Set down the material in full. Keep every line exactly as it is.
.....
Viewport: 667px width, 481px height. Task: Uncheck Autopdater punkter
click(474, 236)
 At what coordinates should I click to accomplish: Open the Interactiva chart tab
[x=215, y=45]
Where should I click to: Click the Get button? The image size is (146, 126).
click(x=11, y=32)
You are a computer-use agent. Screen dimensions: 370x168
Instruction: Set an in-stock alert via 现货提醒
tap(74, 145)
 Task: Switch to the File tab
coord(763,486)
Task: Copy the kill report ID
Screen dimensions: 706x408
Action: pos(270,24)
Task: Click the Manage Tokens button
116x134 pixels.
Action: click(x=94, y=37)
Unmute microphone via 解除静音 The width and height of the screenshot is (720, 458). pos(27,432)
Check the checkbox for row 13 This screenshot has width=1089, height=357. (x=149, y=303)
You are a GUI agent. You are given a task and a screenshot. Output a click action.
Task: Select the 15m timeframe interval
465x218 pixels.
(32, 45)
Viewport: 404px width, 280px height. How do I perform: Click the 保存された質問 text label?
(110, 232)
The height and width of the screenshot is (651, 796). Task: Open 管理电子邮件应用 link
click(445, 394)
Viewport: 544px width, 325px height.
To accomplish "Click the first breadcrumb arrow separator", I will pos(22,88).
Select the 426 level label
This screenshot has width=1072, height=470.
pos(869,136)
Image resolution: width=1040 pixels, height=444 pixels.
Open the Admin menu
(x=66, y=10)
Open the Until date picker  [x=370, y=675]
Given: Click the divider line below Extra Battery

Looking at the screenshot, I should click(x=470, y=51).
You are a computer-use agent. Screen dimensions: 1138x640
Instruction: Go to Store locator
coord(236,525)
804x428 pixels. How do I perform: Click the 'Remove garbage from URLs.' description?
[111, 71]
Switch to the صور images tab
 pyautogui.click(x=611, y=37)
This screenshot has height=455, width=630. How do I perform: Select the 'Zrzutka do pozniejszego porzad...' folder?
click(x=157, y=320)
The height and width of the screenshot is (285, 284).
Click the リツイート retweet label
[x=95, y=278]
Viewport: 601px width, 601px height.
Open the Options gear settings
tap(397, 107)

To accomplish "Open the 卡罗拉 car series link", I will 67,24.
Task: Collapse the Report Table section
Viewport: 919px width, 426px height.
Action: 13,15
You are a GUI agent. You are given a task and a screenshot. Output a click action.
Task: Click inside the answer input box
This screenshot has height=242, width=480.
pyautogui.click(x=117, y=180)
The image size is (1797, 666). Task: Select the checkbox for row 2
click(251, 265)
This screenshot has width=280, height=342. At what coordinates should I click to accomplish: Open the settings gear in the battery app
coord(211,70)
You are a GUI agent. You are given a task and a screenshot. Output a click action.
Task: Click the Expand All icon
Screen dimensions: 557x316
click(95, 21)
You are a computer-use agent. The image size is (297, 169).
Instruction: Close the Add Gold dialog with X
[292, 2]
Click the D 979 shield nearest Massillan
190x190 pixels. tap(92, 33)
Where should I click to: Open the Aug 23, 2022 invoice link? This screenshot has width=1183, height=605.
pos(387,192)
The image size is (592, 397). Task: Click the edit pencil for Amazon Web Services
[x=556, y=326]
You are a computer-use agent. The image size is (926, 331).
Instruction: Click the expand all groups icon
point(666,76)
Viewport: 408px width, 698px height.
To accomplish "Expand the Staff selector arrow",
.....
» **Task answer**
Viewport: 667px width, 481px height. Task: Uncheck Autopdater punkter
click(474, 236)
 At what coordinates should I click to accomplish: Open the Interactiva chart tab
[x=215, y=45]
Where should I click to: Click the Get button? The image size is (146, 126).
click(x=11, y=32)
You are a computer-use agent. Screen dimensions: 370x168
Instruction: Set an in-stock alert via 现货提醒
tap(74, 145)
 Task: Switch to the File tab
coord(763,486)
Task: Copy the kill report ID
Screen dimensions: 706x408
Action: pos(270,24)
Task: Click the Manage Tokens button
116x134 pixels.
Action: click(x=94, y=37)
Unmute microphone via 解除静音 The width and height of the screenshot is (720, 458). pos(27,432)
Check the checkbox for row 13 This screenshot has width=1089, height=357. (x=149, y=303)
You are a GUI agent. You are given a task and a screenshot. Output a click action.
Task: Select the 15m timeframe interval
465x218 pixels.
(32, 45)
Viewport: 404px width, 280px height. How do I perform: Click the 保存された質問 text label?
(110, 232)
The height and width of the screenshot is (651, 796). Task: Open 管理电子邮件应用 link
click(445, 394)
Viewport: 544px width, 325px height.
To accomplish "Click the first breadcrumb arrow separator", I will pos(22,88).
Select the 426 level label
This screenshot has width=1072, height=470.
pos(869,136)
Image resolution: width=1040 pixels, height=444 pixels.
Open the Admin menu
(x=66, y=10)
Open the Until date picker  [x=370, y=675]
Given: Click the divider line below Extra Battery

Looking at the screenshot, I should click(x=470, y=51).
You are a computer-use agent. Screen dimensions: 1138x640
Instruction: Go to Store locator
coord(236,525)
804x428 pixels. How do I perform: Click the 'Remove garbage from URLs.' description?
[111, 71]
Switch to the صور images tab
 pyautogui.click(x=611, y=37)
This screenshot has height=455, width=630. How do I perform: Select the 'Zrzutka do pozniejszego porzad...' folder?
click(x=157, y=320)
The height and width of the screenshot is (285, 284).
Click the リツイート retweet label
[x=95, y=278]
Viewport: 601px width, 601px height.
Open the Options gear settings
tap(397, 107)

To accomplish "Open the 卡罗拉 car series link", I will 67,24.
Task: Collapse the Report Table section
Viewport: 919px width, 426px height.
Action: 13,15
You are a GUI agent. You are given a task and a screenshot. Output a click action.
Task: Click inside the answer input box
This screenshot has height=242, width=480.
pyautogui.click(x=117, y=180)
The image size is (1797, 666). Task: Select the checkbox for row 2
click(251, 265)
This screenshot has width=280, height=342. At what coordinates should I click to accomplish: Open the settings gear in the battery app
coord(211,70)
You are a GUI agent. You are given a task and a screenshot. Output a click action.
Task: Click the Expand All icon
Screen dimensions: 557x316
click(95, 21)
You are a computer-use agent. The image size is (297, 169).
Instruction: Close the Add Gold dialog with X
[292, 2]
Click the D 979 shield nearest Massillan
190x190 pixels. tap(92, 33)
Where should I click to: Open the Aug 23, 2022 invoice link? This screenshot has width=1183, height=605.
pos(387,192)
The image size is (592, 397). Task: Click the edit pencil for Amazon Web Services
[x=556, y=326]
You are a computer-use agent. The image size is (926, 331).
Instruction: Click the expand all groups icon
point(666,76)
Viewport: 408px width, 698px height.
To accomplish "Expand the Staff selector arrow",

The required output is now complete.